El relevo de los CEOs al frente de las grandes empresas cotizadas del mundo alcanzó sus cifras más altas el año pasado. Además, por primera vez, el porcentaje de sustituciones de estos altos cargos como consecuencia de cuestiones éticas con un 39% supera al de aquellos que lo han sido como consecuencia de la evolución financiera de la compañía (35%) o de las presiones del consejo (13%).

Fuente: PwC.

Las causas de que esta banda de color amarillo de la tabla vaya ensanchando y haya pasado de un 8% en 2007 al 39% en 2018 habría que buscarlas en que existen mayores exigencias regulatorias y supervisoras y menos tolerancia hacia los problemas éticos dentro de las propias organizaciones. En la actualidad, al CEO de una compañía que se ve envuelta en un escándalo importante, se le suele despedir. Y es que junto a las posibles sanciones económicas está el riesgo reputacional para la organización.

Son datos que se recogen en el informe ‘Sucesión de los CEOs 2018’, elaborado por la consultora PwC en 2018, donde se señala que, en términos generales, fueron relevados el 17,5% de los primeros ejecutivos de las 2.500 empresas cotizadas más grandes del mundo, lo que representa 438 altos directivos.

Se trata del mayor porcentaje registrado desde 2000, año a partir del cual se realiza este estudio. La mayoría de estas sucesiones -el 68%- se hicieron de forma planificada, un 11% como consecuencia de operaciones de M&A y un 20% fueron no planificadas o imprevistas.

La tendencia ha cambiado y así lo demuestra también el dato de que en el año 2000, los CEOs tenían una permanencia en el cargo de 8 o más años y en la última década ha bajado a 5 años.

Cultura del cumplimiento y la ética

En los últimos años, los inversores, los gobiernos, los Consejos de Administración y los medios de comunicación exigen a los CEOs más responsabilidad en cuestiones éticas relacionadas con el fraude, la corrupción o la falta de transparencia, principalmente.

Y aunque en cifras absolutas es escaso el número de consejeros que ha perdido su posición por esta causa (18 en 2016, por ejemplo), lo cierto es que en los últimos 15 años el entorno en el que operan las empresas ha cambiado.

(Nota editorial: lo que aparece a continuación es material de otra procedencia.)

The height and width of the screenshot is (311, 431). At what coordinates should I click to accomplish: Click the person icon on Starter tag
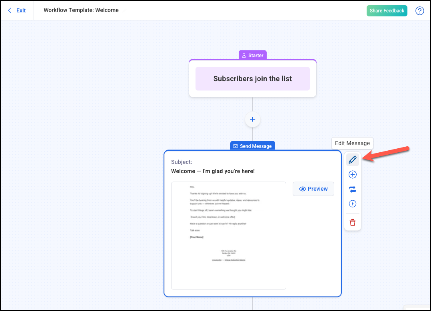243,56
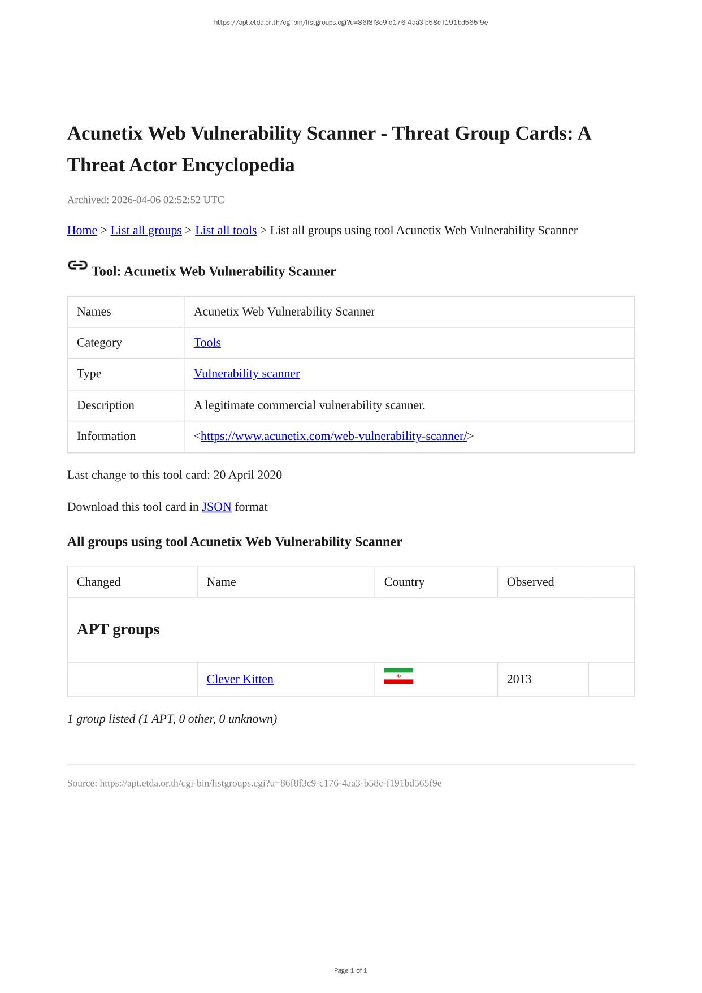Click the chain link icon beside Tool heading

click(77, 265)
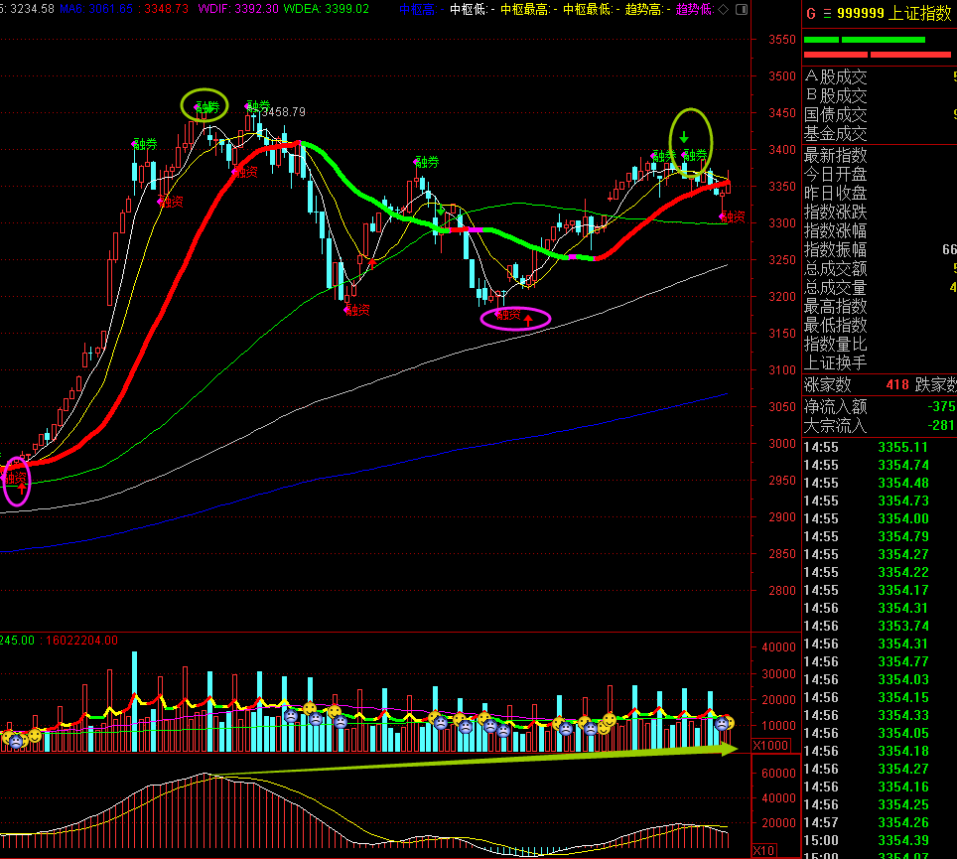Click the 融券 marker inside top-left ellipse

click(206, 106)
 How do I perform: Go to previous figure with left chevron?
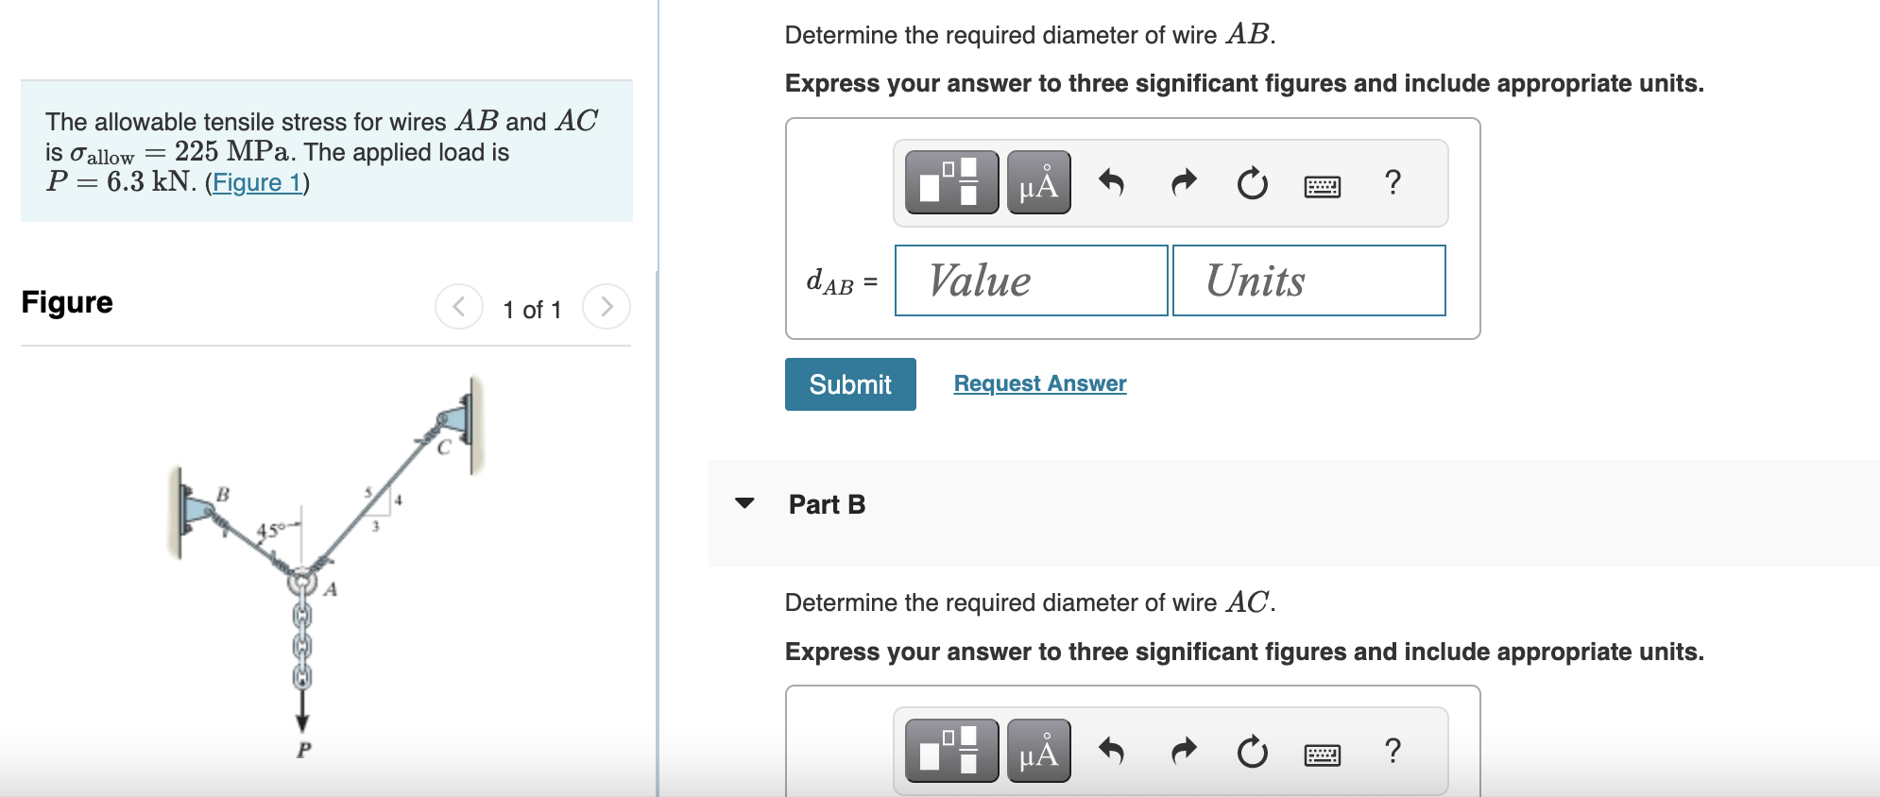pos(459,306)
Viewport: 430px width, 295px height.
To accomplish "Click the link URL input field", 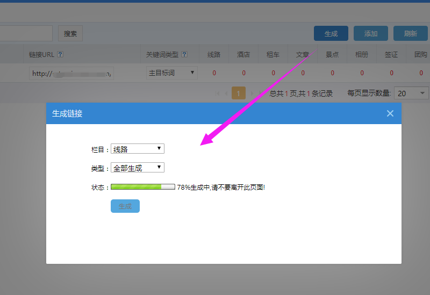I will (x=71, y=73).
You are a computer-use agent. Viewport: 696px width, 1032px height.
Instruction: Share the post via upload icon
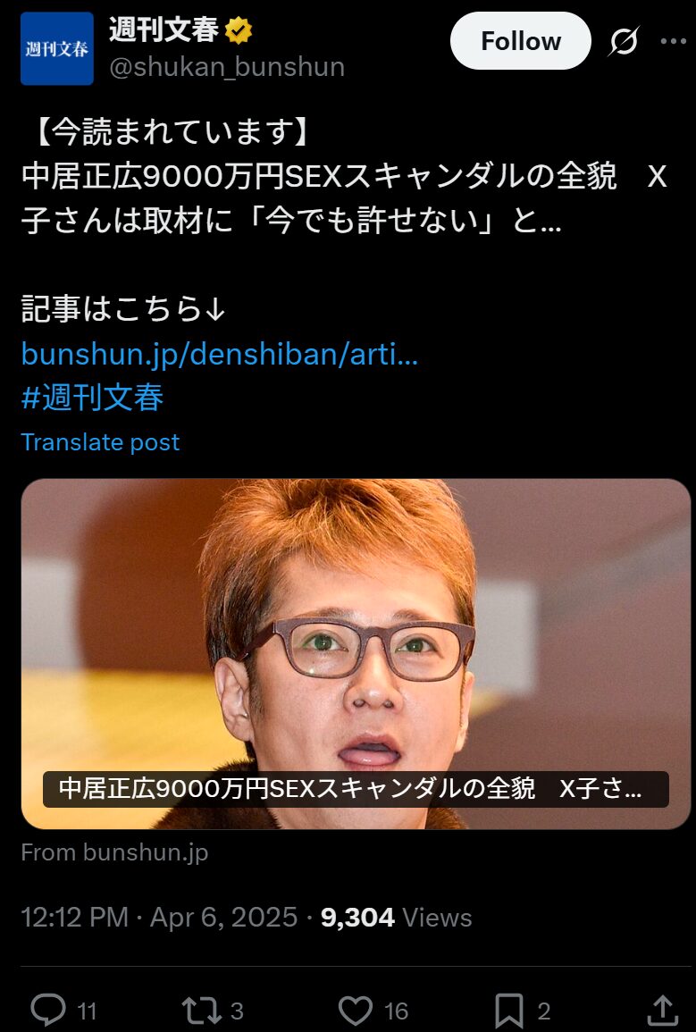tap(663, 1010)
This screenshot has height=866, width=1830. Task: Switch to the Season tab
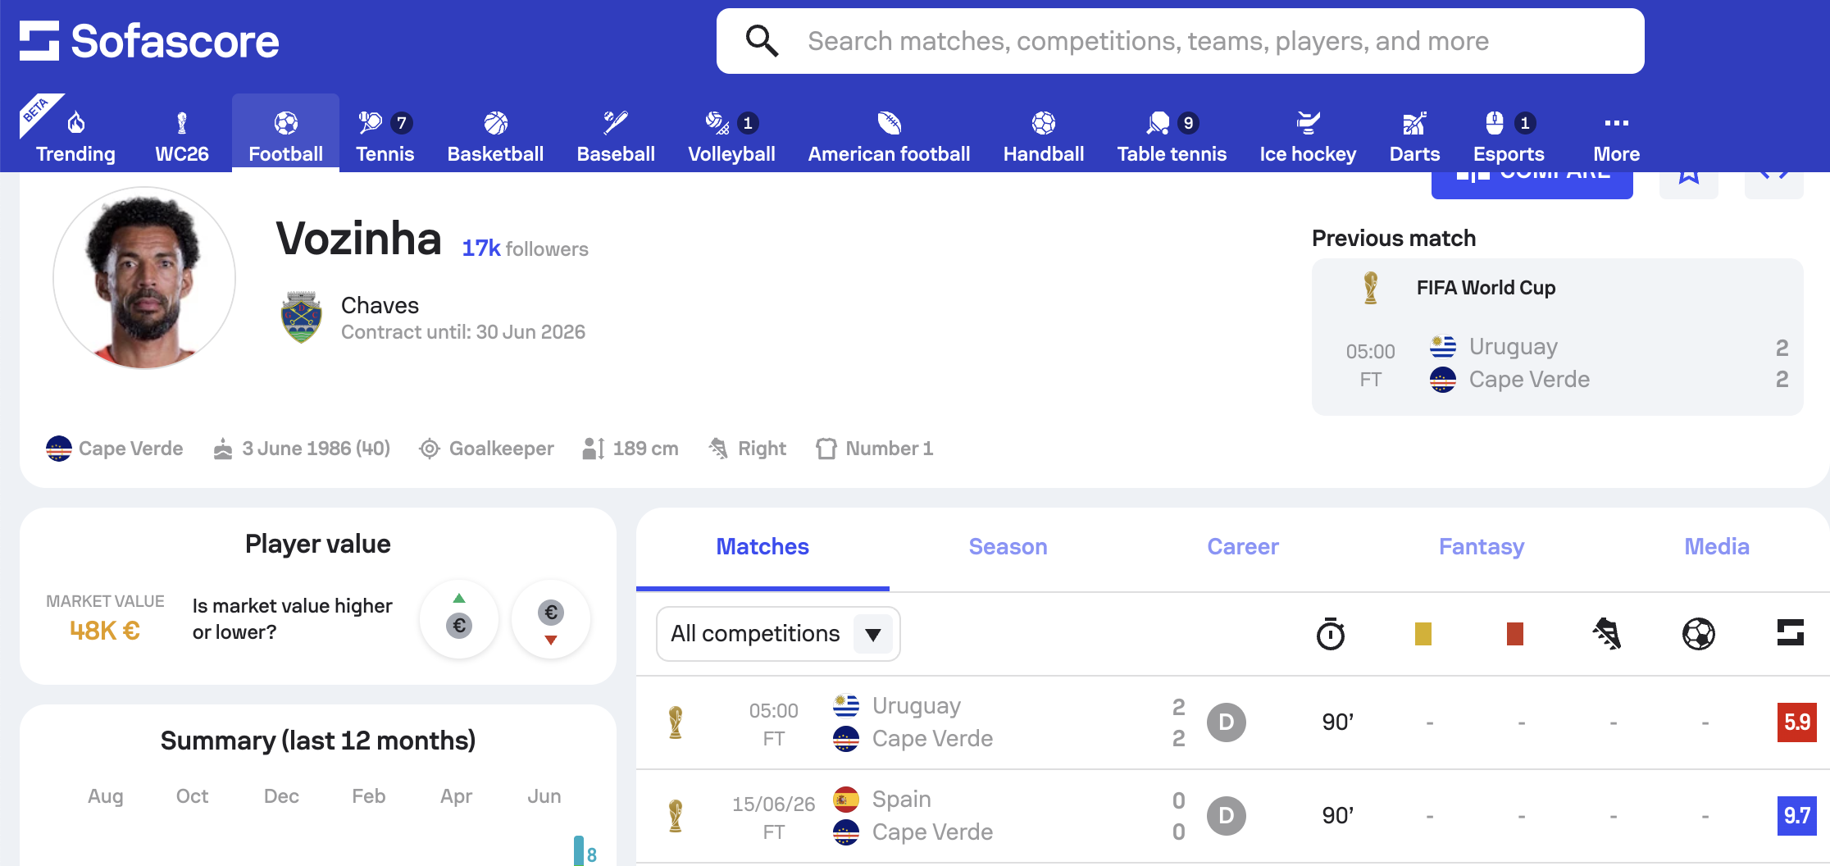point(1008,547)
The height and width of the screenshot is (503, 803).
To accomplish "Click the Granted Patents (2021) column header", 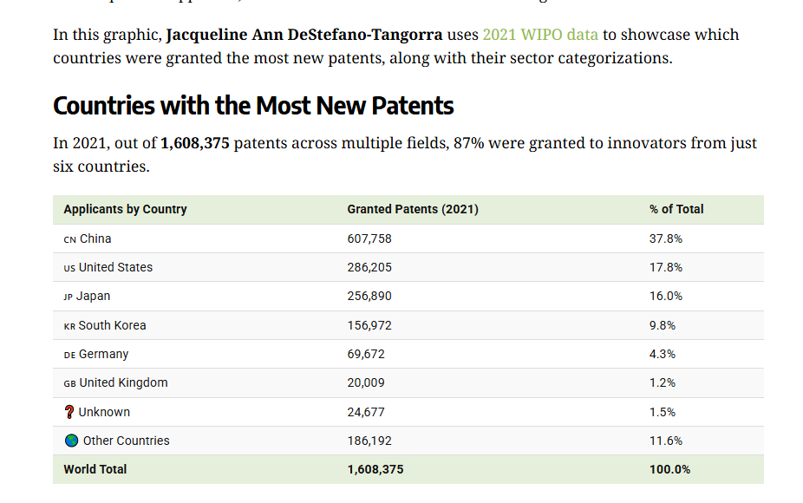I will coord(413,209).
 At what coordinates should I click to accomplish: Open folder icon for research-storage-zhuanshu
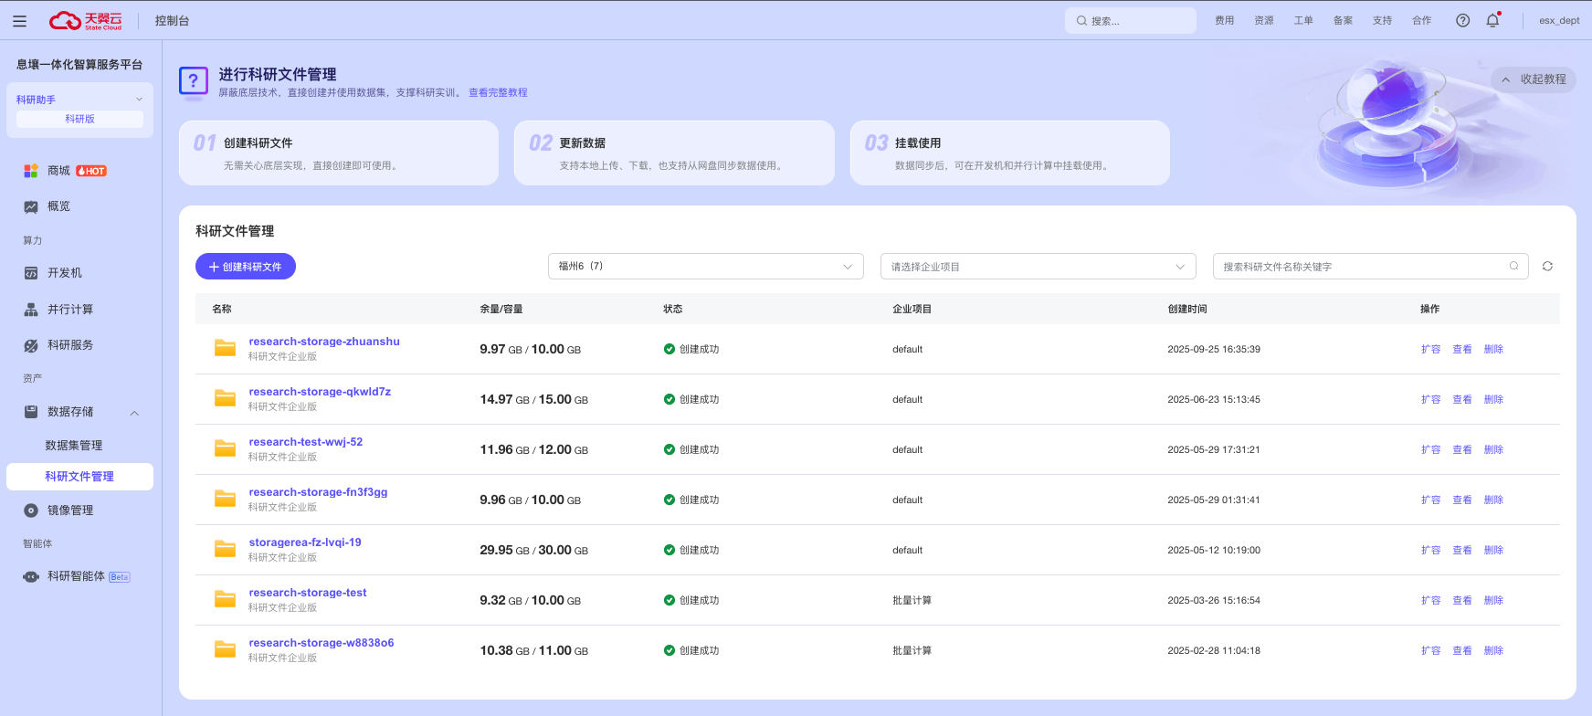click(x=225, y=348)

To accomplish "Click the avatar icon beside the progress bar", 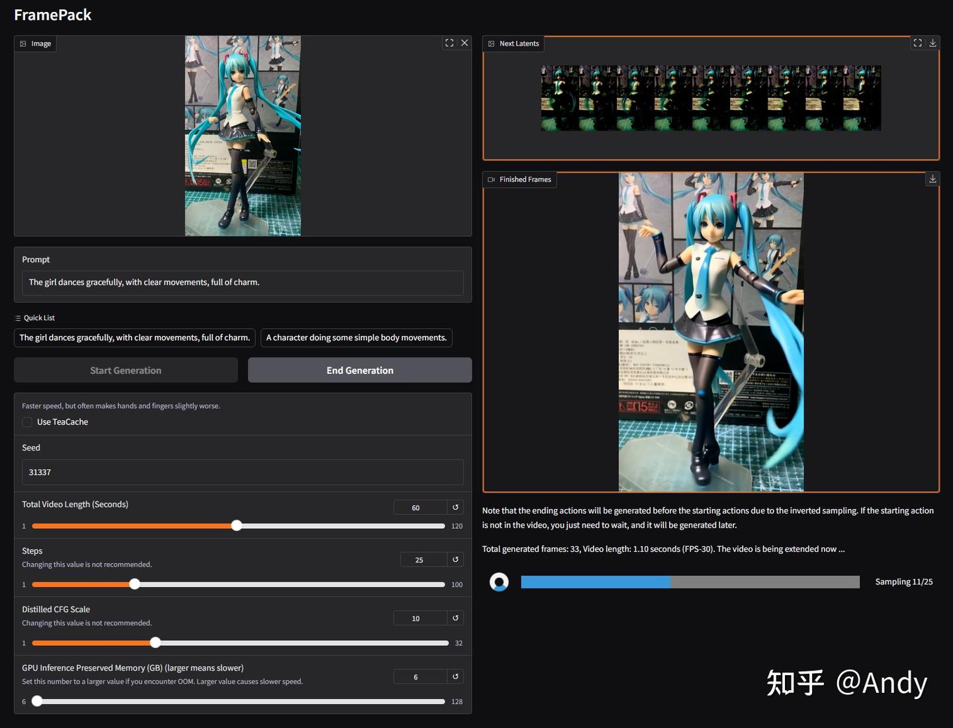I will tap(499, 582).
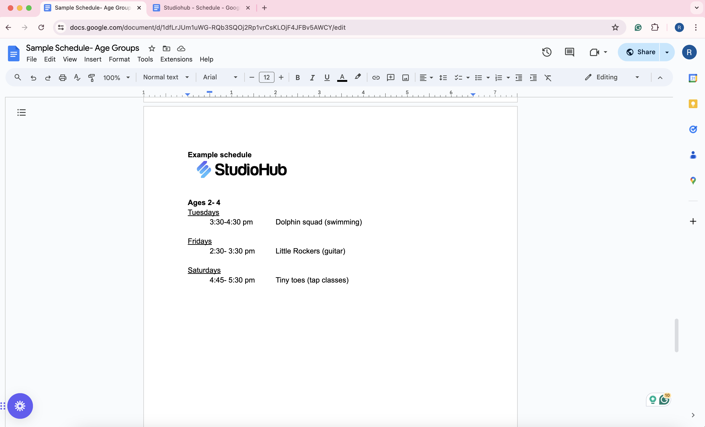Open the document outline icon
This screenshot has width=705, height=427.
pos(21,112)
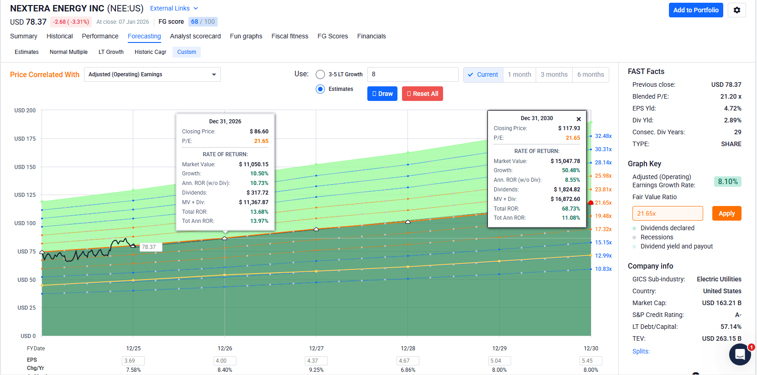Open the settings gear icon
757x375 pixels.
[736, 10]
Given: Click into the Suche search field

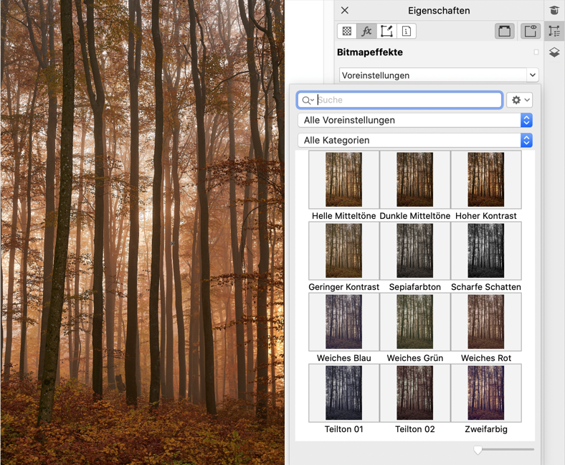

Según los expertos, detrás de ese cambio habría cinco elementos: el público se ha hecho más desconfiado, más crítico y menos indulgente respecto a las malas prácticas corporativas; la regulación en muchos países es más proactiva y sancionadora; cada vez hay más compañías presentes en mercados emergentes, donde los riesgos éticos son mayores; el auge de la comunicación digital está sometiendo a empresas y directivos a mayor exposición y riesgos que nunca; y, por último, el ciclo de las noticias 24 horas, siete días a la semana como altavoz para la información negativa en tiempo real.

El resultado de todos ellas es un mayor escrutinio acerca del comportamiento de los CEOs, una demanda creciente de sistemas judiciales más agiles y un menor margen de error para todos los involucrados.

De ahí la importancia de desarrollar una cultura del cumplimiento en las organizaciones que transmita un mensaje claro y sencillo sobre los comportamientos éticos. Los hechos han probado que es el escudo más eficaz para protegerse de este tipo de escándalos si mantienen controles de máxima calidad y crean una cultura corporativa.